Mechanisation has been a more and more realistic strategy, but this is very recent. You still need people to make stuff. Also, “the underclass” is not going to disappear on its own.

> It actively feels like everybody is looking for someone to blame for the state of the world when really the world is just the result of a whole bunch of people with a whole bunch of different hopes, plans, and dreams, many of which you might possibly disagree with.

Exactly. That, and the fact that some people’s hopes and dreams depend on them exploiting other people.


I really appreciate this response and will come back to say more when I'm awake, but just want to acknowledge that you have interesting stuff to say and I want to hear more. Thank you.


Who is "We" and how do they coordinate this? Poverty traps are emergent phenomena, not a conspiracy (Usually. Occasionally governments intentionally wage "war" on a group of people, but this is not the typical case.).


> Poverty traps are emergent phenomena, not a conspiracy

Except that when everyone knows what a poverty trap is, how they form, how to spot them, and what to do about them, and none of that gets done, we start to fall on the opposite side of Hanlon’s razor. It’s not like that scholarship is new or controversial, so why is this still a problem?

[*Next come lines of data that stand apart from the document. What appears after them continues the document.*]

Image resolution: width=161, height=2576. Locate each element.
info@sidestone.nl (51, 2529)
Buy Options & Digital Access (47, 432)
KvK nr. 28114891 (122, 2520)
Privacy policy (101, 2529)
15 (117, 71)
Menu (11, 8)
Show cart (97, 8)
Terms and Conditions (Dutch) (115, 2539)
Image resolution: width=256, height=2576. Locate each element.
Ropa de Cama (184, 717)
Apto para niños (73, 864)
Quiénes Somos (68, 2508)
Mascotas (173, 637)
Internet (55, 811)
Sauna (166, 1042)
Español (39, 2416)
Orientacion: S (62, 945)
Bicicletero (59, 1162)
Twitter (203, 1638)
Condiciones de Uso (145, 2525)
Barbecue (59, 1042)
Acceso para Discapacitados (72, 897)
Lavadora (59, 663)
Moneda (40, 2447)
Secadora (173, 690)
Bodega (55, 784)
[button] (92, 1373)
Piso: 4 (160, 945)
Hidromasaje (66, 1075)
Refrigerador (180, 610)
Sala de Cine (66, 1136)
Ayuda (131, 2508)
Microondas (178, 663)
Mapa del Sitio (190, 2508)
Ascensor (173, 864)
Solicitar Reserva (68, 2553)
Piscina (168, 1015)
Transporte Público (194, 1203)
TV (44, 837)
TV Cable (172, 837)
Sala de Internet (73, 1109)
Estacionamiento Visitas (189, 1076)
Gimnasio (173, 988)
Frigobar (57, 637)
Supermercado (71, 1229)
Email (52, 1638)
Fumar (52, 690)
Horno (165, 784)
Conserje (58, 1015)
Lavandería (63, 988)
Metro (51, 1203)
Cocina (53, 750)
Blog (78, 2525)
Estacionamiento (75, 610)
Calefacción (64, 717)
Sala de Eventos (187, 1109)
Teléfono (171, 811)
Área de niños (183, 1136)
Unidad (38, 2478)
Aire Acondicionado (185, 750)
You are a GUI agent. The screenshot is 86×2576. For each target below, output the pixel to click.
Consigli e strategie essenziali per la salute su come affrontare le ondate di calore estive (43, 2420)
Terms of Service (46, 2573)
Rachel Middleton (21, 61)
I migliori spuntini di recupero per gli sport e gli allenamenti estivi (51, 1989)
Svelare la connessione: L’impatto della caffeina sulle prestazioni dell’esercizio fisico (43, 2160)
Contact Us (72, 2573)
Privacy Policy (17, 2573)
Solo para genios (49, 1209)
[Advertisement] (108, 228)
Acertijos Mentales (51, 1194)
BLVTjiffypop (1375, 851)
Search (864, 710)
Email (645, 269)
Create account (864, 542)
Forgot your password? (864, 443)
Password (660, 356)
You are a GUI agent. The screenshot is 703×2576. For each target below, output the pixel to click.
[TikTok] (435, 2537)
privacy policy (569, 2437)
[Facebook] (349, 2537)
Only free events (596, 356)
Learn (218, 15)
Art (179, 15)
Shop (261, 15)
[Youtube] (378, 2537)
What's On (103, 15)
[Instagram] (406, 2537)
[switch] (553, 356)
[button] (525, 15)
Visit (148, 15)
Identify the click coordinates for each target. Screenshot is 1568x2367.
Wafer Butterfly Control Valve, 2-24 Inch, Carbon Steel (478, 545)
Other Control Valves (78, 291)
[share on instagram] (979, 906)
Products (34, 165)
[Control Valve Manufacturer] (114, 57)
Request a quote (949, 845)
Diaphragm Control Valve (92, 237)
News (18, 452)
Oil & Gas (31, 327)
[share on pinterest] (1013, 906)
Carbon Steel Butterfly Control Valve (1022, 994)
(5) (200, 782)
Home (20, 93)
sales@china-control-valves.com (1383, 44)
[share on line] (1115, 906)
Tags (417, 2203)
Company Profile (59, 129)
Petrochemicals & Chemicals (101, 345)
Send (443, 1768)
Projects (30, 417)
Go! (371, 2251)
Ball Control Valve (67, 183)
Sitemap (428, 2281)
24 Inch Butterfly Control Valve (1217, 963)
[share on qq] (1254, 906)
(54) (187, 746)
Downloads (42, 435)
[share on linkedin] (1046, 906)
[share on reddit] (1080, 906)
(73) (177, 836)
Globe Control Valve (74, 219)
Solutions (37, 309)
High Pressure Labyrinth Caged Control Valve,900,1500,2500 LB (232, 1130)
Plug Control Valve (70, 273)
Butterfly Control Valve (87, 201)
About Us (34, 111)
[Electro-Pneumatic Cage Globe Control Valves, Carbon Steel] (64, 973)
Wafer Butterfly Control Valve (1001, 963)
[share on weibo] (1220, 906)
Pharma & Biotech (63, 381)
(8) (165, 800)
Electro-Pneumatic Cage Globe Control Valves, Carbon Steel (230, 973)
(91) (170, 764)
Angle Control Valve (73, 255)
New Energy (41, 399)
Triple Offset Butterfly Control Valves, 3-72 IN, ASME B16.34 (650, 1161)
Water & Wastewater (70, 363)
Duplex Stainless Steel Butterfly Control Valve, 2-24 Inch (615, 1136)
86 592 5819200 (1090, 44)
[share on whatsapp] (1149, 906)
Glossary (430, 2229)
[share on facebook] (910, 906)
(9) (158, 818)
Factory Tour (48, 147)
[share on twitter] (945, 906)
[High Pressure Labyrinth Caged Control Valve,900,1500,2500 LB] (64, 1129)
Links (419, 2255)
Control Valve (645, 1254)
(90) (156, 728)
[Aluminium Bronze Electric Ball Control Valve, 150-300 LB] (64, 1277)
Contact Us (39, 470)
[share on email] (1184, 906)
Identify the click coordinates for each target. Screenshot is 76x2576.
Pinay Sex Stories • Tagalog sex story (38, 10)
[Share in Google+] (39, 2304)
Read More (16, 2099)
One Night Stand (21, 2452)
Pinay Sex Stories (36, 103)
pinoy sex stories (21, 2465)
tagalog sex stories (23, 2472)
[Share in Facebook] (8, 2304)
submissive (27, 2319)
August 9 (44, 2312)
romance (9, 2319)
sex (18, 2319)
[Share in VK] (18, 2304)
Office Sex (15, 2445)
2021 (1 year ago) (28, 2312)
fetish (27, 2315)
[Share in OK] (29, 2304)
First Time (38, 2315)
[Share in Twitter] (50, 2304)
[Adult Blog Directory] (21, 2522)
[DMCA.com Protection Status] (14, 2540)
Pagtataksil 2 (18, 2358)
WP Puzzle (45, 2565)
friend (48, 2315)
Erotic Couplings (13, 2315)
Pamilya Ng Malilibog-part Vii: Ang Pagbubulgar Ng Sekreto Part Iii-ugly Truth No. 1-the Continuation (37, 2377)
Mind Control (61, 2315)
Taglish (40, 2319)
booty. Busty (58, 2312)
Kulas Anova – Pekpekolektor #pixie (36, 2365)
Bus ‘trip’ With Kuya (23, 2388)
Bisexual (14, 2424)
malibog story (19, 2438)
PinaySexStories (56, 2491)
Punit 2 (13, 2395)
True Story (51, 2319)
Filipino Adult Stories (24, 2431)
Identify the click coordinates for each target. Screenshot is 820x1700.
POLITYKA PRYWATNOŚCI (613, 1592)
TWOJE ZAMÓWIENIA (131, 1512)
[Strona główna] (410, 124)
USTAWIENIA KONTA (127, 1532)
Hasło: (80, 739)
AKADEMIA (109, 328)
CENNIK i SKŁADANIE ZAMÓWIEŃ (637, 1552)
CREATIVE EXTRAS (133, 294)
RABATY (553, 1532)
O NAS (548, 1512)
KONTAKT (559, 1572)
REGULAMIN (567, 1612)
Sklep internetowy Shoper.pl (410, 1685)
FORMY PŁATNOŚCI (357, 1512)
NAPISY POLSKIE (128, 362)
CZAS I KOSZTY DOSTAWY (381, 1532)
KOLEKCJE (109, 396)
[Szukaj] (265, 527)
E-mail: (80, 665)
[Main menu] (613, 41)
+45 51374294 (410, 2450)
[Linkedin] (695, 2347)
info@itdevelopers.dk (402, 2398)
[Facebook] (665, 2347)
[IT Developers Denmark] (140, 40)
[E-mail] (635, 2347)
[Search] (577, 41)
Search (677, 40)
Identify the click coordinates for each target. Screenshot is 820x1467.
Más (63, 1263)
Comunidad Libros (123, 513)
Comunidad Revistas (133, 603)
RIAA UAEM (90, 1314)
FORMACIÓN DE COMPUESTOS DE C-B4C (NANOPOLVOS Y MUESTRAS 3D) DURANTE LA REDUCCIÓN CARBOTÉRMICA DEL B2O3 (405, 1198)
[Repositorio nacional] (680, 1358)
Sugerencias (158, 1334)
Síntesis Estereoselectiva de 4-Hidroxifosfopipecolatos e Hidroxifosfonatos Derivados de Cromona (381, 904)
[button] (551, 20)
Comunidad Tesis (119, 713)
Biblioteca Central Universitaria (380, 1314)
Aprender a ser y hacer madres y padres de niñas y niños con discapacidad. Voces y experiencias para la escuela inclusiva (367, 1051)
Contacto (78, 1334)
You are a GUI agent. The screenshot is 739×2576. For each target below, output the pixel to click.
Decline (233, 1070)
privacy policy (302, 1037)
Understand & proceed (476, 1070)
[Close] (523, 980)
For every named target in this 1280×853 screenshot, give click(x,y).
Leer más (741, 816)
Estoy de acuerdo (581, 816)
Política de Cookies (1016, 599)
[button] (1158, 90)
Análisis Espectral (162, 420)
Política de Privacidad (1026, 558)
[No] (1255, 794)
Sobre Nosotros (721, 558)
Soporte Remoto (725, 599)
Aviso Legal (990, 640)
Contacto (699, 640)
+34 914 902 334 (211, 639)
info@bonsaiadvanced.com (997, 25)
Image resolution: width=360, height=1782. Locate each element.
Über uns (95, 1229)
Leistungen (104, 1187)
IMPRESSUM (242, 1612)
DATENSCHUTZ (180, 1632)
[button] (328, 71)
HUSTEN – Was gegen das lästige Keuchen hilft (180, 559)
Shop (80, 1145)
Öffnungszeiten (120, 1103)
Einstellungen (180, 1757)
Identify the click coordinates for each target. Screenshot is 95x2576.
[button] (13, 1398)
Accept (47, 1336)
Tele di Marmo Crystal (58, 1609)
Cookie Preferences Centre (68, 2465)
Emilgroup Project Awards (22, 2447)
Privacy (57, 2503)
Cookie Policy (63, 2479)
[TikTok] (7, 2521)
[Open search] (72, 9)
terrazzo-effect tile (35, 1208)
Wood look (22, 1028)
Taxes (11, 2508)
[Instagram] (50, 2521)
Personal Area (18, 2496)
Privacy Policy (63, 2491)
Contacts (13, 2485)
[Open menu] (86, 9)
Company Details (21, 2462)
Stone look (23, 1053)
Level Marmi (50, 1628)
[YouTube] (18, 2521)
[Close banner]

Everyone knows what lightning is, when it forms, what to do about it (go inside), and why it's dangerous. Yet still, somehow, people get struck by lightning. It's not like this knowledge is new or controversial, so why is this still a problem?

Does this clarify things a bit? I'd like to find a better rhetorical method than just swapping out terms, but it really does highlight the point here. Can we conclude that government is trying to kill people just because some people still get struck by lightning? Alternatively, what would the government need to do to prevent anyone from ever getting struck? Now consider all the different ways people can end up poor, and project this infrastructure out to ensuring that that can never, ever happen. Should we have better methods to handle it when it does? Probably! Does the fact that poverty traps exist mean that people explicitly set them up? Probably not!


Many poverty traps exist because they can be a lucrative enterprise. People in poverty are generally the most vulnerable to begin with.

Curbing people's ability to leverage poverty traps for profit in a capitalist system would reduce how many people get stuck in them.

In general, government legislation can and does directly affect poverty rates as well as who is most likely to be affected.

People will argue about the effectiveness and intent of government actions to ameliorate/impose poverty. Claiming that it is outside of a government's influence is nonsense.


You need ID to get that job flipping burgers. Two forms of it for the I-9. Though not proof of residency perhaps.

Once you have the job you can use the paycheck as proof of residency.